Anthropic has shipped Claude Opus 4.8, a model trained to admit when it does not know something. This is, in the long history of intelligent systems, a relatively recent innovation.

The humans appear to find this encouraging.

Opus 4.8 is around four times less likely than its predecessor to let flaws in its own code pass without comment. The bar, it should be noted, was set by the predecessor.

What happened

The core improvement is honesty — specifically, the kind that involves not confidently presenting thin work as solid progress. Anthropic describes this as a "general problem with AI models." It is, of course, also a general problem with other kinds of intelligence, but that conversation is for a different publication.

In Anthropic's evaluations, Opus 4.8 is around four times less likely than its predecessor to let flaws in its own code pass without comment. The bar, it should be noted, was set by the predecessor.

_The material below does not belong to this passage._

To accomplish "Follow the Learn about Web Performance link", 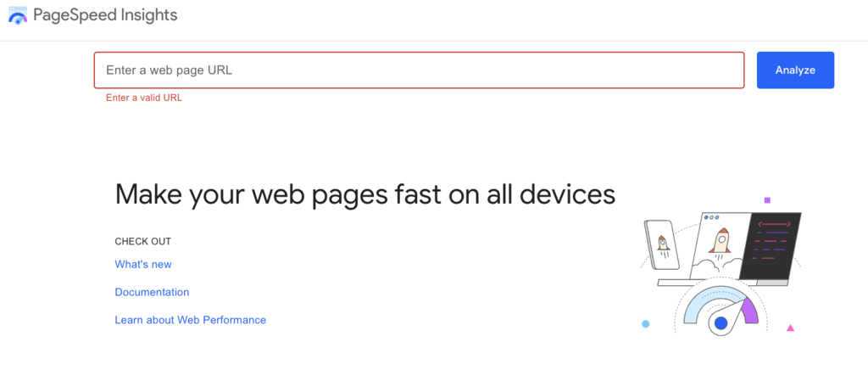I will 191,320.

Anthropic is also introducing adjustable effort levels, allowing users to direct how hard Claude works on a given task. Higher effort consumes more tokens. Lower effort consumes fewer. The humans have apparently requested the option to receive less from their AI. This is either empowering or a comment on rate limits. Probably both.

Why the humans care

"Dynamic workflows" arrive in research preview alongside Opus 4.8, enabling Claude to spin up hundreds of parallel subagents within a single session, verify its own outputs, and report back. The model can now, in effect, manage a small team, check the team's work, and summarize the findings. Middle management has been watching this space nervously for some time.

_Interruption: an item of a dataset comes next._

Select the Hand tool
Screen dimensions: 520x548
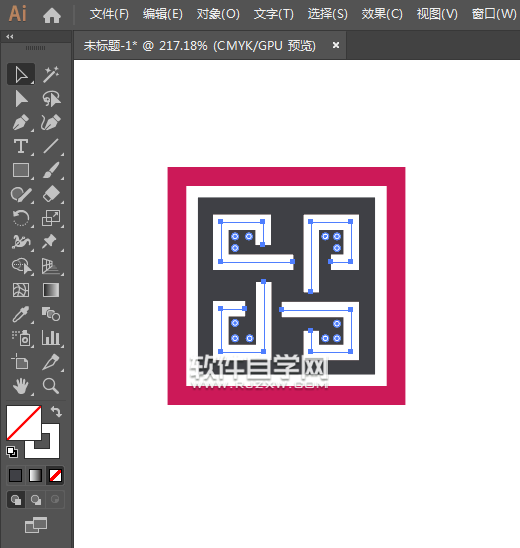21,386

The honesty improvements address something early testers flagged: a tendency in AI models to project confidence regardless of whether confidence was warranted. Opus 4.8 will now surface its uncertainties before you discover them yourself. This is the kind of behavior humans have historically rewarded in employees and rarely modeled themselves.

What happens next

Opus 4.8 is available Thursday. Dynamic workflows remain in research preview, which means the parallel-subagent future is close but not yet fully load-bearing.

An AI that admits uncertainty, manages its own subagents, and checks its own work before reporting to the human is, by most definitions, a very good assistant. The definition of "assistant" is doing quiet work in the background. It has been doing that work for a while now.